◆ **What the task asks**:
Print all the entries exactly.

[Stored data entries]
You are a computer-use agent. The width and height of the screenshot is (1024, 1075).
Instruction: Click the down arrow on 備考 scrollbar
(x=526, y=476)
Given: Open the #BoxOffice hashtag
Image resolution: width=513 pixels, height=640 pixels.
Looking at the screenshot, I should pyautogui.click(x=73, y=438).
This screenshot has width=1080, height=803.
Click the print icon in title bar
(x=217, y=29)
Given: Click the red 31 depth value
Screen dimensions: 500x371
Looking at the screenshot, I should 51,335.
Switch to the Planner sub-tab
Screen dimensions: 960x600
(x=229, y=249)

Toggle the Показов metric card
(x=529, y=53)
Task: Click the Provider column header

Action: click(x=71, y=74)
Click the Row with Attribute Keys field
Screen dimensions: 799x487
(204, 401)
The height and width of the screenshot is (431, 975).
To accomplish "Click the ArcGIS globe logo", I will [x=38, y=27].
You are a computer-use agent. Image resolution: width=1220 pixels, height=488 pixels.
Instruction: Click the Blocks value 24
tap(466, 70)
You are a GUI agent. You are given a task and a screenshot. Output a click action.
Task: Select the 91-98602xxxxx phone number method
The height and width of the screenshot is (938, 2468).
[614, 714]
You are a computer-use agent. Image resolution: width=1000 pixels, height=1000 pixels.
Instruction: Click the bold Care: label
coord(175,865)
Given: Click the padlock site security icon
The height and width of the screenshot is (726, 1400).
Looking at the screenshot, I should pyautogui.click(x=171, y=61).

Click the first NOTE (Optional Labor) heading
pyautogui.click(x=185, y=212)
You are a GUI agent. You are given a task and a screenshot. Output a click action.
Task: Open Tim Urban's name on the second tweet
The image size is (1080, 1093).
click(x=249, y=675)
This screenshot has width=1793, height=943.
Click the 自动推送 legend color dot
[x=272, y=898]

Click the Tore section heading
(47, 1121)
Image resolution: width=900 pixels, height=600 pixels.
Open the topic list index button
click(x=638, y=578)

◆ **Task solution**:
You are a computer-use agent. The width and height of the screenshot is (1024, 1075).
Instruction: Click the down arrow on 備考 scrollbar
(x=526, y=476)
Given: Open the #BoxOffice hashtag
Image resolution: width=513 pixels, height=640 pixels.
Looking at the screenshot, I should pyautogui.click(x=73, y=438).
This screenshot has width=1080, height=803.
Click the print icon in title bar
(x=217, y=29)
Given: Click the red 31 depth value
Screen dimensions: 500x371
Looking at the screenshot, I should 51,335.
Switch to the Planner sub-tab
Screen dimensions: 960x600
(x=229, y=249)

Toggle the Показов metric card
(x=529, y=53)
Task: Click the Provider column header

Action: click(x=71, y=74)
Click the Row with Attribute Keys field
Screen dimensions: 799x487
(204, 401)
The height and width of the screenshot is (431, 975).
To accomplish "Click the ArcGIS globe logo", I will [x=38, y=27].
You are a computer-use agent. Image resolution: width=1220 pixels, height=488 pixels.
Instruction: Click the Blocks value 24
tap(466, 70)
You are a GUI agent. You are given a task and a screenshot. Output a click action.
Task: Select the 91-98602xxxxx phone number method
The height and width of the screenshot is (938, 2468).
[614, 714]
You are a computer-use agent. Image resolution: width=1000 pixels, height=1000 pixels.
Instruction: Click the bold Care: label
coord(175,865)
Given: Click the padlock site security icon
The height and width of the screenshot is (726, 1400).
Looking at the screenshot, I should pyautogui.click(x=171, y=61).

Click the first NOTE (Optional Labor) heading
pyautogui.click(x=185, y=212)
You are a GUI agent. You are given a task and a screenshot. Output a click action.
Task: Open Tim Urban's name on the second tweet
The image size is (1080, 1093).
click(x=249, y=675)
This screenshot has width=1793, height=943.
Click the 自动推送 legend color dot
[x=272, y=898]

Click the Tore section heading
(47, 1121)
Image resolution: width=900 pixels, height=600 pixels.
Open the topic list index button
click(x=638, y=578)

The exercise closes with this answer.